---------- Excerpt ----------
Having immigrated to America from Minsk in 1988 at the age of 9, Fishman feels the tension of being a liminal immigrant. He envies “people with generations behind them in America — all that compound achievement.” But he also keeps his sense of otherness sharply tuned: He wants it both ways. Fishman would like to pass for native, to become wholly American, but he can’t resist foreign habits, like bringing delicious tin-foil-wrapped treats to eat on a plane: “Pieces of lightly fried whiting. Chicken schnitzels in an egg batter. Tomatoes, which I ate like apples. Fried cauliflower. Pickled garlic. Marinated peppers, though these could be leaky. Sliced lox. Salami.”
Oh, Fishman is hungry. Don’t doubt it for a second. At a Passover Seder, overwhelmed by cognac and Oksana’s tsimmes, he recalls a piece of advice he once read: that to achieve “moderation in alcohol” one should drink only when hungry. “But I couldn’t stop being hungry. If I could pause for 10 minutes, perhaps my brain would catch up to my stomach, but I couldn’t manage to pause for that long.” Fishman eats as his family eats: “You come,” he tells himself, “from a people who eat.”
On the train from Minsk, when Fishman was a child, the family was roused in the predawn hours and asked to provide their documentation. “If you want a shortcut to the Eastern European experience,” he observes, “you must have yourself woken from the sarcophagus of a sleeper’s ceiling berth by border guards in the night.” Afterward, shaken by the experience, “out came rolls of salt cured salami, a basket of hard-boiled eggs, a block of hard cheese, towel-wrapped cucumbers, tins of sprats, sardines, cod liver and salmon. And a loaf of dark sourdough Borodinsky rye, sweetened with molasses, made with coriander seeds, finished with caraway.”
Enthusiastic meals — not all of them in transit — are the language of this book, the waypoints and transitions, the narrative beats and instigative sparks that drive the storytelling. The meals are fantastic. Of course, they tend to sharpen that which Fishman claims to want to dull: One can bring only so much pickled garlic onto the airplane before people start to stare. “With the extra peripheral vision that is a kind of evolutionary adaptation for refugees, persecuted people and immigrants, I would sense, on the plane, the sideways glances of savage, disturbed curiosity.”
Rebuke — perceived or real — seems to surround Fishman and eventually overwhelms him. Tales of his family yield to accounts of his own inability to find personal and professional equilibrium, and we watch him dig his way out of a deep depression by (of course) learning to cook. He goes to work on a farm, organizes a meal for a camp full of children, and interns at a restaurant full of entertainingly sullen Russian line cooks.
Many of the best parts of this book will be familiar to readers of Fishman’s work; indeed, “Savage Feast” feels at times like a key to his novel “A Replacement Life,” which involved the creation of fraudulent Holocaust restitution stories — in other words, telling stories about your family. But here there’s a more straightforward desire for connection and a much less postmodern quest to find someone to eat with. “Two people eating in famished, silent synchrony — what more did you need?”
----------
Tasks and exercises ::
a - According to the review, why do Fishman's meals tend to sharpen the sense of otherness he claims to want to dull?
b - List every food the review quotes Fishman as bringing, wrapped in tin foil, to eat on a plane.
c - Set down everything in the review from "Rebuke — perceived" down to "Russian line cooks.".
---------- Information provided ----------
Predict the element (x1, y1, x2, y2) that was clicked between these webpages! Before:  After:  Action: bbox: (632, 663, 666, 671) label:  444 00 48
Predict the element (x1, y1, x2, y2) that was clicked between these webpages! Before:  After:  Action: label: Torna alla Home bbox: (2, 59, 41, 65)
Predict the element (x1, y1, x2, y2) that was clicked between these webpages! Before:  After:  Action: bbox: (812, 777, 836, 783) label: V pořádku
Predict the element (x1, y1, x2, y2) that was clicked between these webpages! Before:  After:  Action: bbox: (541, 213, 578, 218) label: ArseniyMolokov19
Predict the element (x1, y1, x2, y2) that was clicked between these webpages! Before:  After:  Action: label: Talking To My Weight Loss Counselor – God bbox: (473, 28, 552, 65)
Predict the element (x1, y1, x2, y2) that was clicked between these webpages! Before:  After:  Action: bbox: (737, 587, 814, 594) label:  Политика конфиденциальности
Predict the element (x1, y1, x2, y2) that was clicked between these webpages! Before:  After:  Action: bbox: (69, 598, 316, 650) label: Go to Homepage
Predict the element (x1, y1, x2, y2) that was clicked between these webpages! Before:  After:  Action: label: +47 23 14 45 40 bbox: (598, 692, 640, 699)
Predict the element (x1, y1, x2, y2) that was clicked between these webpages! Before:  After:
----------
Solved tasks ::
a - Bringing foods like pickled garlic onto a plane makes people stare. With the extra peripheral vision the review calls an adaptation of refugees and immigrants, he senses the sideways glances of "savage, disturbed curiosity."

b -
- Pieces of lightly fried whiting
- Chicken schnitzels in an egg batter
- Tomatoes
- Fried cauliflower
- Pickled garlic
- Marinated peppers
- Sliced lox
- Salami

c -
Rebuke — perceived or real — seems to surround Fishman and eventually overwhelms him. Tales of his family yield to accounts of his own inability to find personal and professional equilibrium, and we watch him dig his way out of a deep depression by (of course) learning to cook. He goes to work on a farm, organizes a meal for a camp full of children, and interns at a restaurant full of entertainingly sullen Russian line cooks.